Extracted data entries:
╔══

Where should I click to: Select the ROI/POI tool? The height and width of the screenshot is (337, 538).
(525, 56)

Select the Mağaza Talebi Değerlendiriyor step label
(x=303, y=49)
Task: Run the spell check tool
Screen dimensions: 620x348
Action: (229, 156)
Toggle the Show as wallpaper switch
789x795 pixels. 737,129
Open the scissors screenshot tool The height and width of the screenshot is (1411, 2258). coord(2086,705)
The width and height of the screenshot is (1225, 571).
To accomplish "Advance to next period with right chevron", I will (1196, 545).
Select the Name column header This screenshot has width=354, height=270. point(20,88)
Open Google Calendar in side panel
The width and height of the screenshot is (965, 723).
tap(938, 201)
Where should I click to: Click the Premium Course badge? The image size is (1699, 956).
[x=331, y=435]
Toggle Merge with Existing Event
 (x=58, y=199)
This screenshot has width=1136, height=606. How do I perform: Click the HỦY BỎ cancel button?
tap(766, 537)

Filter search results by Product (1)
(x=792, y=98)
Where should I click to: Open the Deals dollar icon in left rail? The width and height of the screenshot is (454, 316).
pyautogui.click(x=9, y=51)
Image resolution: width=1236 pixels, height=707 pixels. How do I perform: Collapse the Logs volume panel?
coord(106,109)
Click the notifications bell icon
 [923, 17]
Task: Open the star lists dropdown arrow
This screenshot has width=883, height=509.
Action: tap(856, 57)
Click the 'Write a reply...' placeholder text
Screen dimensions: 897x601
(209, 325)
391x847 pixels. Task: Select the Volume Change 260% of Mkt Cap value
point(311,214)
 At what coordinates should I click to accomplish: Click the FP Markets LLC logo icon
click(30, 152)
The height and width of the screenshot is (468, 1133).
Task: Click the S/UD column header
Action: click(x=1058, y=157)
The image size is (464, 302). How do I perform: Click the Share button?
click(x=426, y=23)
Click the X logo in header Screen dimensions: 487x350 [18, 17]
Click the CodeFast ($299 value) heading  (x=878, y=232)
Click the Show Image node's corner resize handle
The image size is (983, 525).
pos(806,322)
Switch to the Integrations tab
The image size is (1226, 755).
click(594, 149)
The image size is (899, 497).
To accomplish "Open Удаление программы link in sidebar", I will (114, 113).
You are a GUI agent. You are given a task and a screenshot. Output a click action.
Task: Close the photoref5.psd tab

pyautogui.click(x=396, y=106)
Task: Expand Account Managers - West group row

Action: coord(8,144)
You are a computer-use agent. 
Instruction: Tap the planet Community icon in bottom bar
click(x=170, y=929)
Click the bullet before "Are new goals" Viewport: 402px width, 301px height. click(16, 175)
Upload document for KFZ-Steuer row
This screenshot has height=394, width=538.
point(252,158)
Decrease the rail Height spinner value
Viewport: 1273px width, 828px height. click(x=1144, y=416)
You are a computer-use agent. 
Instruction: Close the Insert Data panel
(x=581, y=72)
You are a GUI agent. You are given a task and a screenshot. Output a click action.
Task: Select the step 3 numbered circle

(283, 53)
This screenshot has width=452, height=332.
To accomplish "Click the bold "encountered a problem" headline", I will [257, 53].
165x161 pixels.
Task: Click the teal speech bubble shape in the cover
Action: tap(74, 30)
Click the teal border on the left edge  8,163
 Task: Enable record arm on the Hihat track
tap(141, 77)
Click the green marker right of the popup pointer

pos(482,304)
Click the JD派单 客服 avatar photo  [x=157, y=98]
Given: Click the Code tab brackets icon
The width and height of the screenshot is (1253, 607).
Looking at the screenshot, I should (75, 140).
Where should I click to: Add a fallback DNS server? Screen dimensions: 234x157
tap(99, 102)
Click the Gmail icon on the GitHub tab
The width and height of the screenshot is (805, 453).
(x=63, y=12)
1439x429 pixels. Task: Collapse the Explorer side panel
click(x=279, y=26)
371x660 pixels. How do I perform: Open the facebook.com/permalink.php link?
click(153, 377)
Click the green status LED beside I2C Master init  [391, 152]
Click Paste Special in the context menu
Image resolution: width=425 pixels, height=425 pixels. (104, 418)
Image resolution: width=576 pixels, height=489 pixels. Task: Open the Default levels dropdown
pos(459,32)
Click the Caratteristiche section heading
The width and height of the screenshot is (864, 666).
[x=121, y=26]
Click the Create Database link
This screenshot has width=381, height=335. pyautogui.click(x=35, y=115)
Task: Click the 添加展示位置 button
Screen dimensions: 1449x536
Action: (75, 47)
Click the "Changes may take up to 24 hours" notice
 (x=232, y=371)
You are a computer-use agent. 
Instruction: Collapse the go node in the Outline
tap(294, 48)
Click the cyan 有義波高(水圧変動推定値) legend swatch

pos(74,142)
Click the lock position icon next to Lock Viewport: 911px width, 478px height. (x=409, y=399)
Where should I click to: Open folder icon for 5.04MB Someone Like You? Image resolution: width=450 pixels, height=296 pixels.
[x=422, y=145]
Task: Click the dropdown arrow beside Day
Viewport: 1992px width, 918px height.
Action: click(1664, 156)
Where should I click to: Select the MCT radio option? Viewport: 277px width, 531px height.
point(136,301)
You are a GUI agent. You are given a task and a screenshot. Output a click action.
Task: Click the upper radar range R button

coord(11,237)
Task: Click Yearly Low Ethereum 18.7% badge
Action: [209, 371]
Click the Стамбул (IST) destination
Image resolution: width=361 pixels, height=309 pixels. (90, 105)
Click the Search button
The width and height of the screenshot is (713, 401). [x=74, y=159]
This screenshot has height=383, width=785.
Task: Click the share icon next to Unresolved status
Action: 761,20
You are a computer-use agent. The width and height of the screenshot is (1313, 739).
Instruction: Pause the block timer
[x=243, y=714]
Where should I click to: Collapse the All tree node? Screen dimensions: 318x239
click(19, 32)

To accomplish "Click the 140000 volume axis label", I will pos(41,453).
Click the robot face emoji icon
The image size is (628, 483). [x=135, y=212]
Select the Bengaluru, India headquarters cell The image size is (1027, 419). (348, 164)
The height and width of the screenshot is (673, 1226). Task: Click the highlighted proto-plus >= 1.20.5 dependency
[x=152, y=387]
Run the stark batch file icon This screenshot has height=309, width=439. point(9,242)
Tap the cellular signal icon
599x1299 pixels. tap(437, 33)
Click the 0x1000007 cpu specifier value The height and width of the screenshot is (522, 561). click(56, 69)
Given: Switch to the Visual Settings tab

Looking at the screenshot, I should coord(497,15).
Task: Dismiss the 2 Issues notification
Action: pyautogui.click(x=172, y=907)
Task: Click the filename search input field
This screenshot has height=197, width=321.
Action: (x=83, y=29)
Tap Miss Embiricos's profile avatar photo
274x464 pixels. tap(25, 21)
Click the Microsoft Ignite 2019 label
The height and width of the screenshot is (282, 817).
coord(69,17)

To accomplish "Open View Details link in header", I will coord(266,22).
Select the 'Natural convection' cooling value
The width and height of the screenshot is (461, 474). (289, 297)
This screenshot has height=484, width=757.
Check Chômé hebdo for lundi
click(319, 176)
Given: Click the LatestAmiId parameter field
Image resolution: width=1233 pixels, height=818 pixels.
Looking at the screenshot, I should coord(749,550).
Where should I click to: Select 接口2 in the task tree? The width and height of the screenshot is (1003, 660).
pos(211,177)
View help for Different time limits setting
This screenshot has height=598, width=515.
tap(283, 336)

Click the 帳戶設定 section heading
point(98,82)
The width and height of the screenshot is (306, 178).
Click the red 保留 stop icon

╚══

Aim of the task:
Switch every "Screen dimensions" in the listing above to "Display size" and reproduce the entire listing with nothing else altered.

The answer:
Where should I click to: Select the ROI/POI tool? The height and width of the screenshot is (337, 538).
(525, 56)

Select the Mağaza Talebi Değerlendiriyor step label
(x=303, y=49)
Task: Run the spell check tool
Display size: 620x348
Action: (229, 156)
Toggle the Show as wallpaper switch
789x795 pixels. 737,129
Open the scissors screenshot tool The height and width of the screenshot is (1411, 2258). coord(2086,705)
The width and height of the screenshot is (1225, 571).
To accomplish "Advance to next period with right chevron", I will (1196, 545).
Select the Name column header This screenshot has width=354, height=270. point(20,88)
Open Google Calendar in side panel
The width and height of the screenshot is (965, 723).
tap(938, 201)
Where should I click to: Click the Premium Course badge? The image size is (1699, 956).
[x=331, y=435]
Toggle Merge with Existing Event
 (x=58, y=199)
This screenshot has width=1136, height=606. How do I perform: Click the HỦY BỎ cancel button?
tap(766, 537)

Filter search results by Product (1)
(x=792, y=98)
Where should I click to: Open the Deals dollar icon in left rail? The width and height of the screenshot is (454, 316).
pyautogui.click(x=9, y=51)
Image resolution: width=1236 pixels, height=707 pixels. How do I perform: Collapse the Logs volume panel?
coord(106,109)
Click the notifications bell icon
 [923, 17]
Task: Open the star lists dropdown arrow
This screenshot has width=883, height=509.
Action: tap(856, 57)
Click the 'Write a reply...' placeholder text
Display size: 897x601
(209, 325)
391x847 pixels. Task: Select the Volume Change 260% of Mkt Cap value
point(311,214)
 At what coordinates should I click to accomplish: Click the FP Markets LLC logo icon
click(30, 152)
The height and width of the screenshot is (468, 1133).
Task: Click the S/UD column header
Action: click(x=1058, y=157)
The image size is (464, 302). How do I perform: Click the Share button?
click(x=426, y=23)
Click the X logo in header Display size: 487x350 [18, 17]
Click the CodeFast ($299 value) heading  (x=878, y=232)
Click the Show Image node's corner resize handle
The image size is (983, 525).
pos(806,322)
Switch to the Integrations tab
The image size is (1226, 755).
click(594, 149)
The image size is (899, 497).
To accomplish "Open Удаление программы link in sidebar", I will (114, 113).
You are a GUI agent. You are given a task and a screenshot. Output a click action.
Task: Close the photoref5.psd tab

pyautogui.click(x=396, y=106)
Task: Expand Account Managers - West group row

Action: coord(8,144)
You are a computer-use agent. 
Instruction: Tap the planet Community icon in bottom bar
click(x=170, y=929)
Click the bullet before "Are new goals" Viewport: 402px width, 301px height. click(16, 175)
Upload document for KFZ-Steuer row
This screenshot has height=394, width=538.
point(252,158)
Decrease the rail Height spinner value
Viewport: 1273px width, 828px height. click(x=1144, y=416)
You are a computer-use agent. 
Instruction: Close the Insert Data panel
(x=581, y=72)
You are a GUI agent. You are given a task and a screenshot. Output a click action.
Task: Select the step 3 numbered circle

(283, 53)
This screenshot has width=452, height=332.
To accomplish "Click the bold "encountered a problem" headline", I will [257, 53].
165x161 pixels.
Task: Click the teal speech bubble shape in the cover
Action: tap(74, 30)
Click the teal border on the left edge  8,163
 Task: Enable record arm on the Hihat track
tap(141, 77)
Click the green marker right of the popup pointer

pos(482,304)
Click the JD派单 客服 avatar photo  [x=157, y=98]
Given: Click the Code tab brackets icon
The width and height of the screenshot is (1253, 607).
Looking at the screenshot, I should (75, 140).
Where should I click to: Add a fallback DNS server? Display size: 234x157
tap(99, 102)
Click the Gmail icon on the GitHub tab
The width and height of the screenshot is (805, 453).
(x=63, y=12)
1439x429 pixels. Task: Collapse the Explorer side panel
click(x=279, y=26)
371x660 pixels. How do I perform: Open the facebook.com/permalink.php link?
click(153, 377)
Click the green status LED beside I2C Master init  [391, 152]
Click Paste Special in the context menu
Image resolution: width=425 pixels, height=425 pixels. (104, 418)
Image resolution: width=576 pixels, height=489 pixels. Task: Open the Default levels dropdown
pos(459,32)
Click the Caratteristiche section heading
The width and height of the screenshot is (864, 666).
[x=121, y=26]
Click the Create Database link
This screenshot has width=381, height=335. pyautogui.click(x=35, y=115)
Task: Click the 添加展示位置 button
Display size: 1449x536
Action: (75, 47)
Click the "Changes may take up to 24 hours" notice
 (x=232, y=371)
You are a computer-use agent. 
Instruction: Collapse the go node in the Outline
tap(294, 48)
Click the cyan 有義波高(水圧変動推定値) legend swatch

pos(74,142)
Click the lock position icon next to Lock Viewport: 911px width, 478px height. (x=409, y=399)
Where should I click to: Open folder icon for 5.04MB Someone Like You? Image resolution: width=450 pixels, height=296 pixels.
[x=422, y=145]
Task: Click the dropdown arrow beside Day
Viewport: 1992px width, 918px height.
Action: click(1664, 156)
Where should I click to: Select the MCT radio option? Viewport: 277px width, 531px height.
point(136,301)
You are a GUI agent. You are given a task and a screenshot. Output a click action.
Task: Click the upper radar range R button

coord(11,237)
Task: Click Yearly Low Ethereum 18.7% badge
Action: [209, 371]
Click the Стамбул (IST) destination
Image resolution: width=361 pixels, height=309 pixels. (90, 105)
Click the Search button
The width and height of the screenshot is (713, 401). [x=74, y=159]
This screenshot has height=383, width=785.
Task: Click the share icon next to Unresolved status
Action: 761,20
You are a computer-use agent. The width and height of the screenshot is (1313, 739).
Instruction: Pause the block timer
[x=243, y=714]
Where should I click to: Collapse the All tree node? Display size: 318x239
click(19, 32)

To accomplish "Click the 140000 volume axis label", I will pos(41,453).
Click the robot face emoji icon
The image size is (628, 483). [x=135, y=212]
Select the Bengaluru, India headquarters cell The image size is (1027, 419). (348, 164)
The height and width of the screenshot is (673, 1226). Task: Click the highlighted proto-plus >= 1.20.5 dependency
[x=152, y=387]
Run the stark batch file icon This screenshot has height=309, width=439. point(9,242)
Tap the cellular signal icon
599x1299 pixels. tap(437, 33)
Click the 0x1000007 cpu specifier value The height and width of the screenshot is (522, 561). click(56, 69)
Given: Switch to the Visual Settings tab

Looking at the screenshot, I should coord(497,15).
Task: Dismiss the 2 Issues notification
Action: pyautogui.click(x=172, y=907)
Task: Click the filename search input field
This screenshot has height=197, width=321.
Action: (x=83, y=29)
Tap Miss Embiricos's profile avatar photo
274x464 pixels. tap(25, 21)
Click the Microsoft Ignite 2019 label
The height and width of the screenshot is (282, 817).
coord(69,17)

To accomplish "Open View Details link in header", I will coord(266,22).
Select the 'Natural convection' cooling value
The width and height of the screenshot is (461, 474). (289, 297)
This screenshot has height=484, width=757.
Check Chômé hebdo for lundi
click(319, 176)
Given: Click the LatestAmiId parameter field
Image resolution: width=1233 pixels, height=818 pixels.
Looking at the screenshot, I should coord(749,550).
Where should I click to: Select 接口2 in the task tree? The width and height of the screenshot is (1003, 660).
pos(211,177)
View help for Different time limits setting
This screenshot has height=598, width=515.
tap(283, 336)

Click the 帳戶設定 section heading
point(98,82)
The width and height of the screenshot is (306, 178).
Click the red 保留 stop icon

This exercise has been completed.